* CHALLENGE
Reproduce word for word the lines of the material from the one containing "Where should I" through the end of the material, inclusive. Leave the pictures out.

[Item position entries]
==============================

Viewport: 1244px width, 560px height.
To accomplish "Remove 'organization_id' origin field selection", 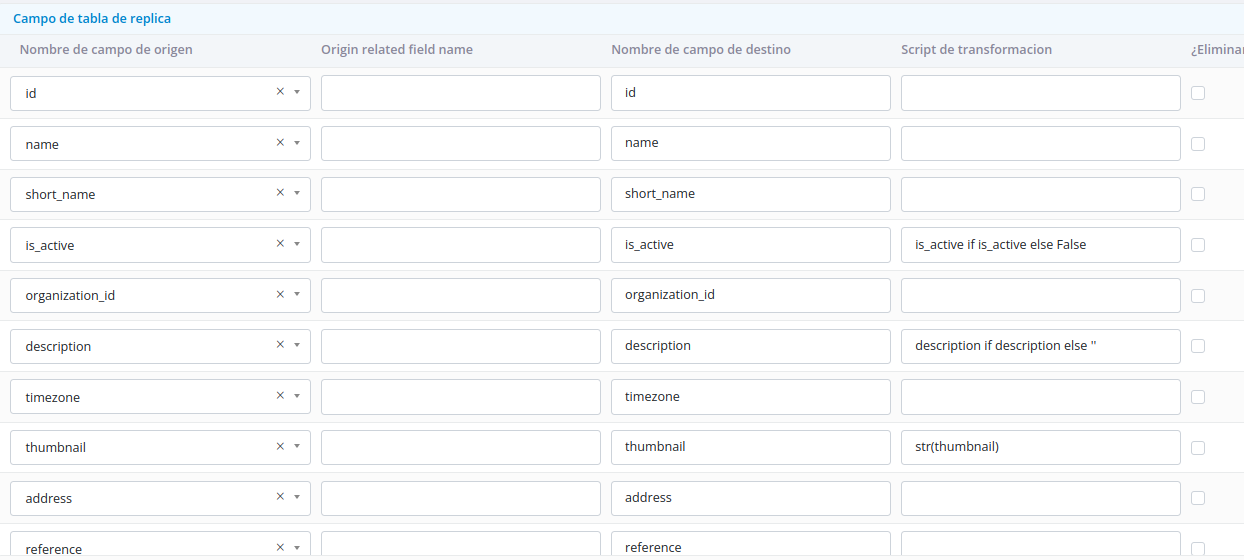I will (x=280, y=295).
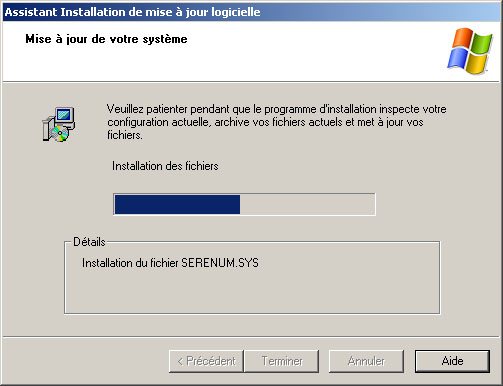Click the Annuler button
Viewport: 503px width, 386px height.
pyautogui.click(x=366, y=361)
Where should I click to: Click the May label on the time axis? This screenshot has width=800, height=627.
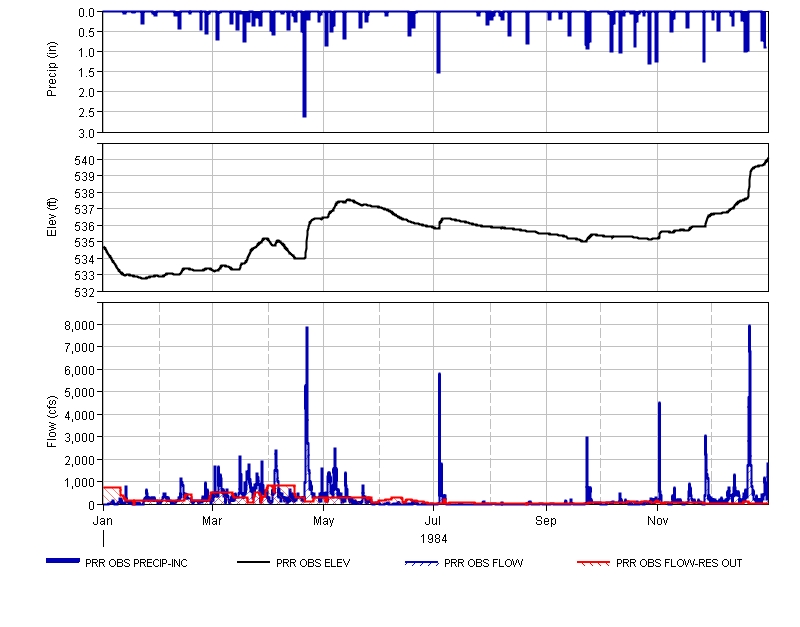click(x=323, y=521)
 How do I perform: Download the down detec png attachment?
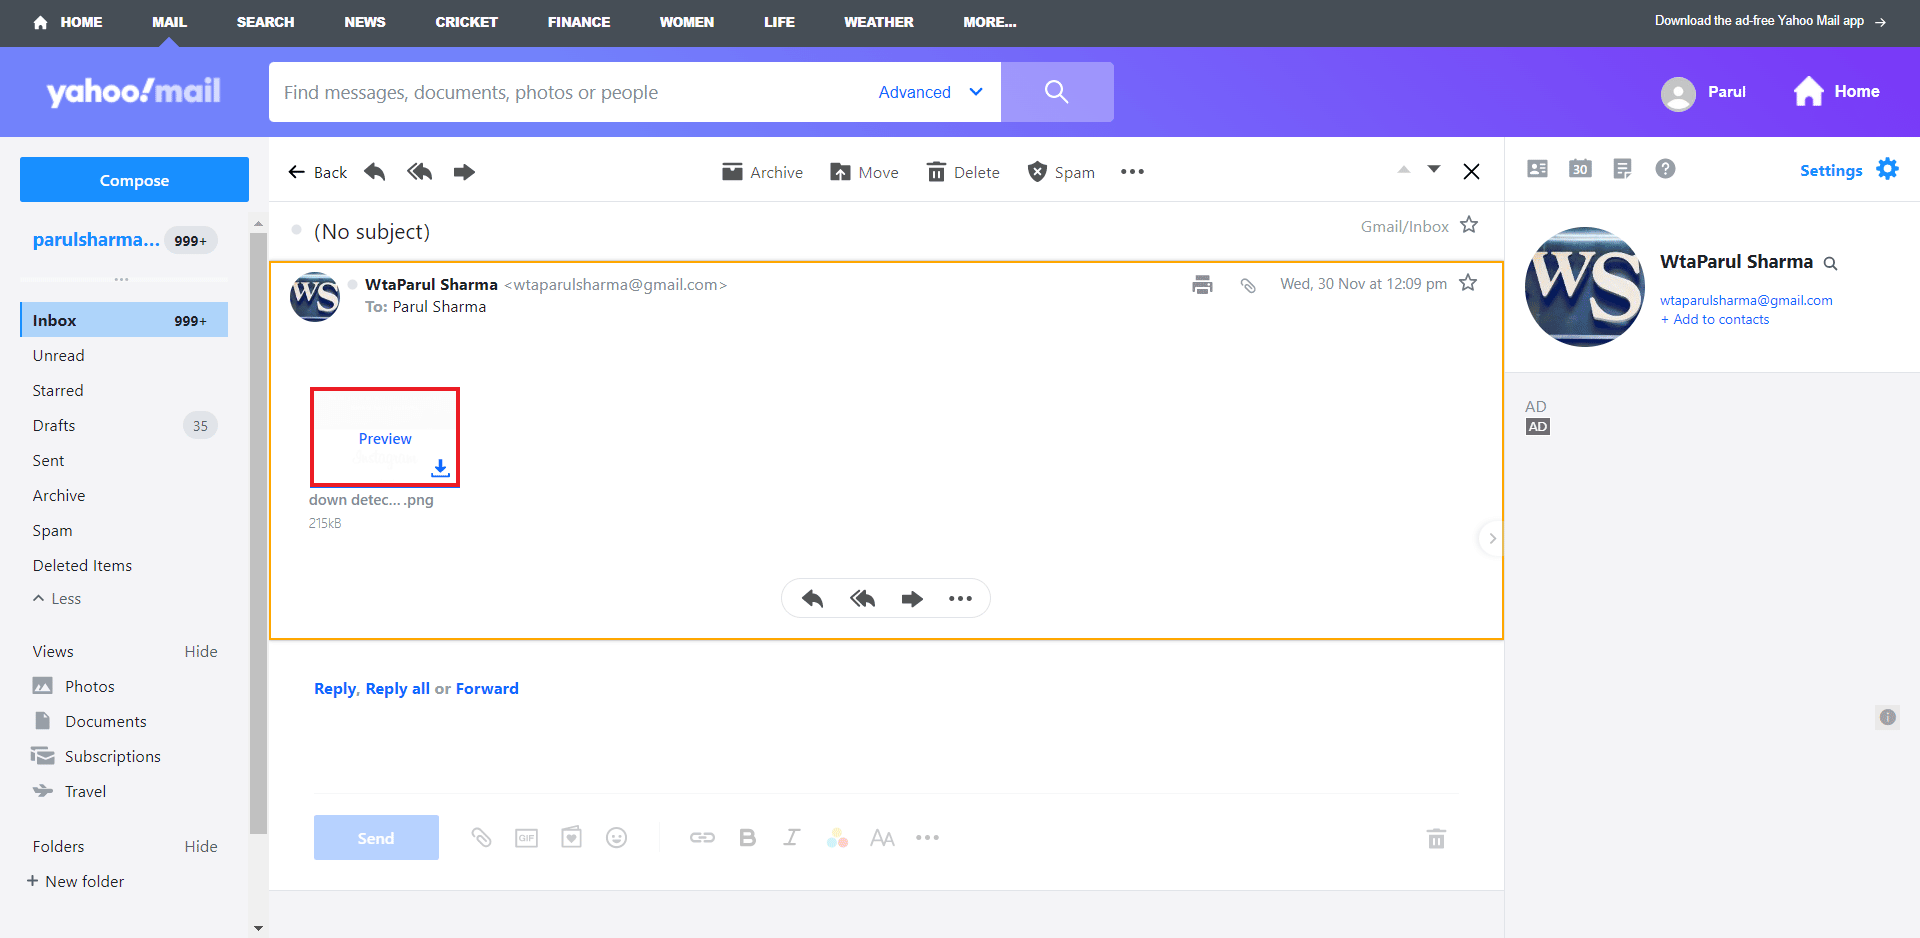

==============================

* RESULT
Where should I click to: Click the May label on the time axis? This screenshot has width=800, height=627.
click(x=323, y=521)
 How do I perform: Download the down detec png attachment?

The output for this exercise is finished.